Canadian Public Capital Markets
- Francois R Bosse, CMC
- Aug 5
- 2 min read
In a compelling opinion piece published in the Globe and Mail, Stephen Pincus and Brad Ross, partners at Goodmans LLP, argue that "Canada's stock market is broken and we must fix it." Their core thesis is that the weakness of Canada’s capital markets and the resulting dependence on foreign capital threaten the nation’s economic sovereignty. This claim rests on two key premises: first, that Canada’s capital markets are demonstrably weak, as evidenced by market performance metrics, declining IPO activity, and reduced liquidity; second, that Canadian companies, particularly small and medium-sized enterprises (SMEs), are increasingly forced to seek foreign investment due to limited domestic financing options.
The weakened state of Canada’s capital markets has far-reaching consequences. Stagnant markets hinder productivity growth and competitiveness, exacerbating a looming productivity crisis. For SMEs, raising capital is now more challenging than it has been in decades, with tightened credit conditions and fewer domestic investors. This scarcity of capital stifles innovation, limits job creation, and erodes quality of life through reduced purchasing power and economic activity. To remain viable, companies must continually optimize operations, but this is merely a starting point in addressing systemic market constraints.
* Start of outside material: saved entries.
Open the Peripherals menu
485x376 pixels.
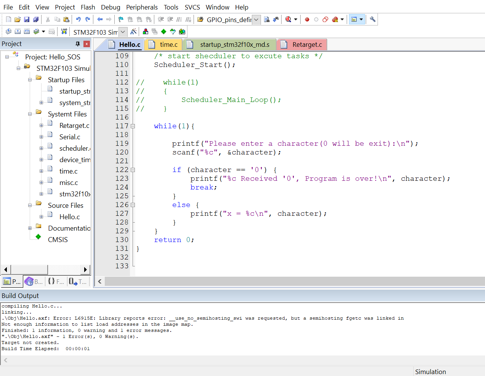pos(142,7)
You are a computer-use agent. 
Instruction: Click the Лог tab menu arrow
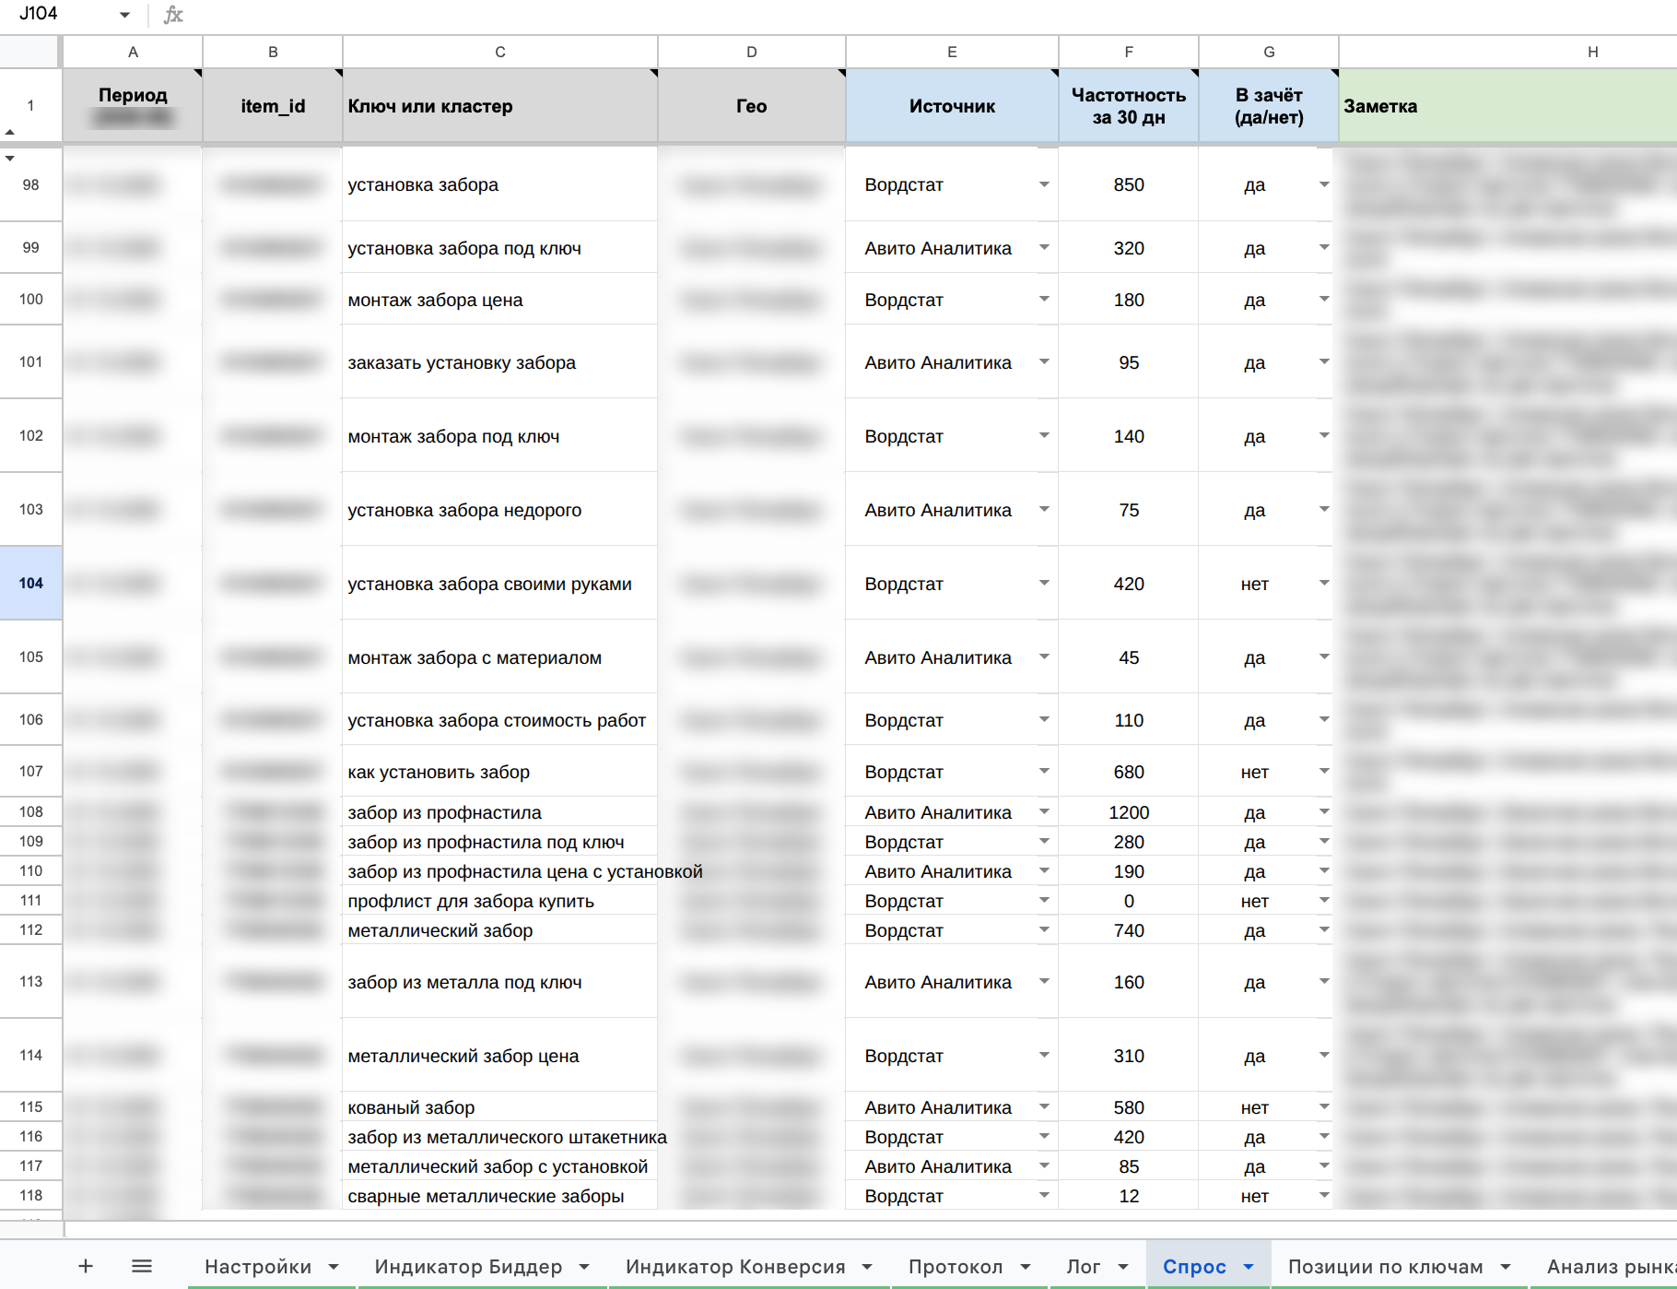point(1123,1267)
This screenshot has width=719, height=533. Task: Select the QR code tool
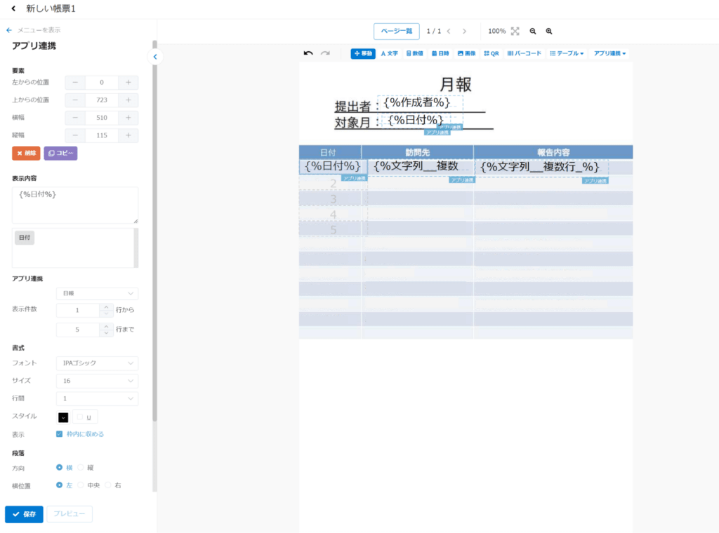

Moreover, reliance on foreign capital introduces significant risks. Foreign investments often come with short-term horizons, imposing restrictive terms that increase dilution, financial risk, and opportunity costs. Managers are diverted from core functions like product development, commercialization, and human resources to focus on securing funds, often on unfavourable terms. This environment demands that businesses maintain robust business plans and clear value propositions to navigate these challenges and remain agile.
Canada boasts innovative, well-managed companies, but their growth is constrained by domestic market limitations. Without vibrant capital markets, these firms face reduced valuations and diminished competitiveness, as they cannot operate at their full potential. Strengthening Canada’s capital markets is critical to fostering economic resilience, reducing reliance on foreign capital, and ensuring sustainable growth. By addressing these structural issues, Canada can empower its businesses, enhance productivity, and safeguard its economic sovereignty for future generations.
US markets are often viewed as an alternative, but tariffs limit this potential. It may be time to verify if this is accurate or explore new markets.